Count the lines of the records that contain the word "what", and reply with the number alone.

— start Provided records —

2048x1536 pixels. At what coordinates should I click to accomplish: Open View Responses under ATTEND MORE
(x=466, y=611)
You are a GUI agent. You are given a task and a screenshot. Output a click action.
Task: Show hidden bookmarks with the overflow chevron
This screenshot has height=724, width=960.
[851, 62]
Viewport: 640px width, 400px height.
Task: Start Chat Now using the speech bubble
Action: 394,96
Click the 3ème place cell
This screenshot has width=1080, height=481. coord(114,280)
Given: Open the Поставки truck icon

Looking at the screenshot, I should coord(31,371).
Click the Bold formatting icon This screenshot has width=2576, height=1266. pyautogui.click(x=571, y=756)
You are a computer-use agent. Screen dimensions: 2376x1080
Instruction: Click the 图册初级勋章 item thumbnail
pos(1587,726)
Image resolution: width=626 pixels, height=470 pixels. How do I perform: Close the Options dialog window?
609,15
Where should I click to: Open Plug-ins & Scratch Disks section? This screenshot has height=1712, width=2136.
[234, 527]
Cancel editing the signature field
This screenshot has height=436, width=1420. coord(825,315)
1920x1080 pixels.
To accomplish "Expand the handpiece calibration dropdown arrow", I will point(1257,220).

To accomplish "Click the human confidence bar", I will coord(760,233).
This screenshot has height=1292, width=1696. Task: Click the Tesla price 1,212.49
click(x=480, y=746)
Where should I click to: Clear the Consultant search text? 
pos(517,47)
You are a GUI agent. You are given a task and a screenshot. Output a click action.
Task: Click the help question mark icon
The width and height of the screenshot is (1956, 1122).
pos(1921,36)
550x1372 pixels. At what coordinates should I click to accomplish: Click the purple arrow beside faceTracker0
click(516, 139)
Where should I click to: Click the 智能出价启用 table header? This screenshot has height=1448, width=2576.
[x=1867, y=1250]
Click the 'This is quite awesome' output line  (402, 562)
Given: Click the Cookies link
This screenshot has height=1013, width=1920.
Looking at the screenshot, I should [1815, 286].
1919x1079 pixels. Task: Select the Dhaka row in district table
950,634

— end Provided records —

▸ Response to the task
2